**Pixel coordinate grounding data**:
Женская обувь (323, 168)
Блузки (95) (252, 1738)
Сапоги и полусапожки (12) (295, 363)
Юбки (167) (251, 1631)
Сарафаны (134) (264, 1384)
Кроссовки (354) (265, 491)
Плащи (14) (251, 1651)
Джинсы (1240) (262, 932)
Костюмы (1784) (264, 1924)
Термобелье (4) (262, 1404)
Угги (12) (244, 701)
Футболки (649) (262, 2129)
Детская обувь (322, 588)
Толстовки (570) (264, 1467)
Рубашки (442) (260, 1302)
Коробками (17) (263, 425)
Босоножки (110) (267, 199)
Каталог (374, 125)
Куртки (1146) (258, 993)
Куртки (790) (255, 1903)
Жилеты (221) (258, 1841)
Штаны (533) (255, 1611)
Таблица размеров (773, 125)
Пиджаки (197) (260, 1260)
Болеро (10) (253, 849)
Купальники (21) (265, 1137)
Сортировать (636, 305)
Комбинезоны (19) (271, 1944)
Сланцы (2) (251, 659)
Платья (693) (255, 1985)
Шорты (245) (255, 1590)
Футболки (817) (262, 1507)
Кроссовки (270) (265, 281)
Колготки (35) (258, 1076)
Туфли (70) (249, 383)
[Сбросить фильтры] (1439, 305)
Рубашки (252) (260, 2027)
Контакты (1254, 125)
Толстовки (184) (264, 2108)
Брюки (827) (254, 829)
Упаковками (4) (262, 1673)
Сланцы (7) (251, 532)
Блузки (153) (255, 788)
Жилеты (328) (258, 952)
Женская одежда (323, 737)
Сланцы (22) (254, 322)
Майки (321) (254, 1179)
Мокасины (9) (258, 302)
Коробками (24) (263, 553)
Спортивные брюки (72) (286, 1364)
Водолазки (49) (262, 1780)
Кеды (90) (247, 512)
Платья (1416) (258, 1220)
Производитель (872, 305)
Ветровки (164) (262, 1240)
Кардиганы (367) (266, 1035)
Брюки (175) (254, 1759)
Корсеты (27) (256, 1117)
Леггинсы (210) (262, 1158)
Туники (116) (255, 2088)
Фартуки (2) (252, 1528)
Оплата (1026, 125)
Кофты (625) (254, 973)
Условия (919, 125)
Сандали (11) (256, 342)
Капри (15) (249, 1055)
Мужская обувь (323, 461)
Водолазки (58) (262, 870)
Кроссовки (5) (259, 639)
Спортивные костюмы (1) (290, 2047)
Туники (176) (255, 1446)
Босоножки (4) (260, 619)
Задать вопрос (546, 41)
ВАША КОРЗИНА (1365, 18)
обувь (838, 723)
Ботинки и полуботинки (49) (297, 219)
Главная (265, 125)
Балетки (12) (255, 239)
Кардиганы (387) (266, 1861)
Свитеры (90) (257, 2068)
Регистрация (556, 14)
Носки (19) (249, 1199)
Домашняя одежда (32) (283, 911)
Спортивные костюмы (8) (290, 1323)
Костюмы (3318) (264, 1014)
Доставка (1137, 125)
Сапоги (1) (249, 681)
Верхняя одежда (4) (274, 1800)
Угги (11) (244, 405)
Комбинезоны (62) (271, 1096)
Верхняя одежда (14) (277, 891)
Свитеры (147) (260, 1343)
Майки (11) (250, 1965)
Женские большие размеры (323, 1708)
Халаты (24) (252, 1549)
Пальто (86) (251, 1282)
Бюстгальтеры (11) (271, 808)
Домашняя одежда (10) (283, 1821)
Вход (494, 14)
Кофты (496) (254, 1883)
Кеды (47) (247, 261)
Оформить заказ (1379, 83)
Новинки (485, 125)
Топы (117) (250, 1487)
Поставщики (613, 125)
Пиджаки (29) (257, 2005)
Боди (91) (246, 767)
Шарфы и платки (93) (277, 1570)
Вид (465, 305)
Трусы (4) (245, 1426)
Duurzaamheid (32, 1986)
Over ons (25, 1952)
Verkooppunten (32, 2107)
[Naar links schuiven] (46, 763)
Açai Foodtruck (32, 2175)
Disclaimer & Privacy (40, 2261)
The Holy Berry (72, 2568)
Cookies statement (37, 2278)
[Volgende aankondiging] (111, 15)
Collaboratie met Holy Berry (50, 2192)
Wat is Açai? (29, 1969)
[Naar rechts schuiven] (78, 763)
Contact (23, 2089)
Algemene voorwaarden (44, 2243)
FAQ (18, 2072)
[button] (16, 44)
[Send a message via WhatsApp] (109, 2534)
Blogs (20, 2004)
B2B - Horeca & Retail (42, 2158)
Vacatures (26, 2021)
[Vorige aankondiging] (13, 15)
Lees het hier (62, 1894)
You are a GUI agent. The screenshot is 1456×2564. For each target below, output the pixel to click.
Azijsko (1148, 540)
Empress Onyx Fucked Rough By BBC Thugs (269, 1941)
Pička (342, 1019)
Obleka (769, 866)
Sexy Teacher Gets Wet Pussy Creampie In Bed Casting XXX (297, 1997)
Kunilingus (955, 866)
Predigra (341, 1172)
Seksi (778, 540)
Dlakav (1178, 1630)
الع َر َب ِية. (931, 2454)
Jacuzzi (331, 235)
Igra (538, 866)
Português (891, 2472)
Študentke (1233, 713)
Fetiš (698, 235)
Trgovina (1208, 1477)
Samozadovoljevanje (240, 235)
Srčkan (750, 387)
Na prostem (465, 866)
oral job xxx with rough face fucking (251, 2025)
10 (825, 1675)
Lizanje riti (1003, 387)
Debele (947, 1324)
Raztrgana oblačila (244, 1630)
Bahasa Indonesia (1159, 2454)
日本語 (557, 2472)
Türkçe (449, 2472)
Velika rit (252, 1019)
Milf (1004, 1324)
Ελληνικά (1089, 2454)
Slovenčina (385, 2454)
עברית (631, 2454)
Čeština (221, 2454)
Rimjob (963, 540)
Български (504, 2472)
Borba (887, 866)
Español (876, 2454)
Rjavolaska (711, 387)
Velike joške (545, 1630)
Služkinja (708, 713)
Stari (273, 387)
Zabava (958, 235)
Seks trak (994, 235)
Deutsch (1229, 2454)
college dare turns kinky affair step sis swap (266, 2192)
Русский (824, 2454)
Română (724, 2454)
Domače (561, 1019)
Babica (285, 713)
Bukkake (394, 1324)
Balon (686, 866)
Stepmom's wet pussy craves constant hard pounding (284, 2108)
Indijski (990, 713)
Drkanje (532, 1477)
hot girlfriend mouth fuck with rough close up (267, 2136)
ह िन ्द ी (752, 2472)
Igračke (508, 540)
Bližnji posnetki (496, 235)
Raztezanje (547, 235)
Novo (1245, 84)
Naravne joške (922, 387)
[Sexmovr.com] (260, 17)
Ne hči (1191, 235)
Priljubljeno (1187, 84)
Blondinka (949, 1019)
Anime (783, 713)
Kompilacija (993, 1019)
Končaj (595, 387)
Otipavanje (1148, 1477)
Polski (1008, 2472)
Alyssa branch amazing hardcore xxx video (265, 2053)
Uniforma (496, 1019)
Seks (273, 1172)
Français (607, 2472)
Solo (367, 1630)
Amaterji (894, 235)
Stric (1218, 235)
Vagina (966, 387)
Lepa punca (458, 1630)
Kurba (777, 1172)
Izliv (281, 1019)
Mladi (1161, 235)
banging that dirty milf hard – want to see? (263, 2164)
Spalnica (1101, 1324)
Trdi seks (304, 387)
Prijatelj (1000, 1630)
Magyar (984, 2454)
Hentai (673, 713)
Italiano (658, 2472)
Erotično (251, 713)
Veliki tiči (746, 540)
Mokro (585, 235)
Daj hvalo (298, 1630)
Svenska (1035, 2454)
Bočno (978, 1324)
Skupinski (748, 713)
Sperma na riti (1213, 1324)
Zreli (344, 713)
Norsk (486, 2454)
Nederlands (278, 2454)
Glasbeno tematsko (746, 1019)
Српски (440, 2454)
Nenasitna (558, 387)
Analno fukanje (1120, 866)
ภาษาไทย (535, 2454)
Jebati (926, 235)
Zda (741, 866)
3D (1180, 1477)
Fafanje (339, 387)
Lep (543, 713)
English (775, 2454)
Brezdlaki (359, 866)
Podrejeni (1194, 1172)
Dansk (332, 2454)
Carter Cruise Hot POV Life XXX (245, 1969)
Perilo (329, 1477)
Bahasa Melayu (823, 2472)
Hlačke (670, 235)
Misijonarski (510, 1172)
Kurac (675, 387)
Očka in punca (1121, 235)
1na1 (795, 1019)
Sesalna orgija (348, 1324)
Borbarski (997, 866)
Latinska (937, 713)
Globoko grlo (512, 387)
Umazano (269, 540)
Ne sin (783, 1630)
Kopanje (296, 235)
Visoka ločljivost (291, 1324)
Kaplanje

**Directions for this task**:
Repeat the entries above verbatim, but only from the line that has "Рубашки (252) (260, 2027)" down to the line that has "[Send a message via WhatsApp] (109, 2534)", inclusive.

**Response below**:
Рубашки (252) (260, 2027)
Контакты (1254, 125)
Толстовки (184) (264, 2108)
Брюки (827) (254, 829)
Упаковками (4) (262, 1673)
Сланцы (7) (251, 532)
Блузки (153) (255, 788)
Жилеты (328) (258, 952)
Женская одежда (323, 737)
Сланцы (22) (254, 322)
Майки (321) (254, 1179)
Мокасины (9) (258, 302)
Коробками (24) (263, 553)
Спортивные брюки (72) (286, 1364)
Водолазки (49) (262, 1780)
Кеды (90) (247, 512)
Платья (1416) (258, 1220)
Производитель (872, 305)
Ветровки (164) (262, 1240)
Кардиганы (367) (266, 1035)
Брюки (175) (254, 1759)
Корсеты (27) (256, 1117)
Леггинсы (210) (262, 1158)
Туники (116) (255, 2088)
Фартуки (2) (252, 1528)
Оплата (1026, 125)
Кофты (625) (254, 973)
Условия (919, 125)
Сандали (11) (256, 342)
Капри (15) (249, 1055)
Мужская обувь (323, 461)
Водолазки (58) (262, 870)
Кроссовки (5) (259, 639)
Спортивные костюмы (1) (290, 2047)
Туники (176) (255, 1446)
Босоножки (4) (260, 619)
Задать вопрос (546, 41)
ВАША КОРЗИНА (1365, 18)
обувь (838, 723)
Ботинки и полуботинки (49) (297, 219)
Главная (265, 125)
Балетки (12) (255, 239)
Кардиганы (387) (266, 1861)
Свитеры (90) (257, 2068)
Регистрация (556, 14)
Носки (19) (249, 1199)
Домашняя одежда (32) (283, 911)
Спортивные костюмы (8) (290, 1323)
Костюмы (3318) (264, 1014)
Доставка (1137, 125)
Сапоги (1) (249, 681)
Верхняя одежда (4) (274, 1800)
Угги (11) (244, 405)
Комбинезоны (62) (271, 1096)
Верхняя одежда (14) (277, 891)
Свитеры (147) (260, 1343)
Майки (11) (250, 1965)
Женские большие размеры (323, 1708)
Халаты (24) (252, 1549)
Пальто (86) (251, 1282)
Бюстгальтеры (11) (271, 808)
Домашняя одежда (10) (283, 1821)
Вход (494, 14)
Кофты (496) (254, 1883)
Кеды (47) (247, 261)
Оформить заказ (1379, 83)
Новинки (485, 125)
Топы (117) (250, 1487)
Поставщики (613, 125)
Пиджаки (29) (257, 2005)
Боди (91) (246, 767)
Шарфы и платки (93) (277, 1570)
Вид (465, 305)
Трусы (4) (245, 1426)
Duurzaamheid (32, 1986)
Over ons (25, 1952)
Verkooppunten (32, 2107)
[Naar links schuiven] (46, 763)
Açai Foodtruck (32, 2175)
Disclaimer & Privacy (40, 2261)
The Holy Berry (72, 2568)
Cookies statement (37, 2278)
[Volgende aankondiging] (111, 15)
Collaboratie met Holy Berry (50, 2192)
Wat is Açai? (29, 1969)
[Naar rechts schuiven] (78, 763)
Contact (23, 2089)
Algemene voorwaarden (44, 2243)
FAQ (18, 2072)
[button] (16, 44)
[Send a message via WhatsApp] (109, 2534)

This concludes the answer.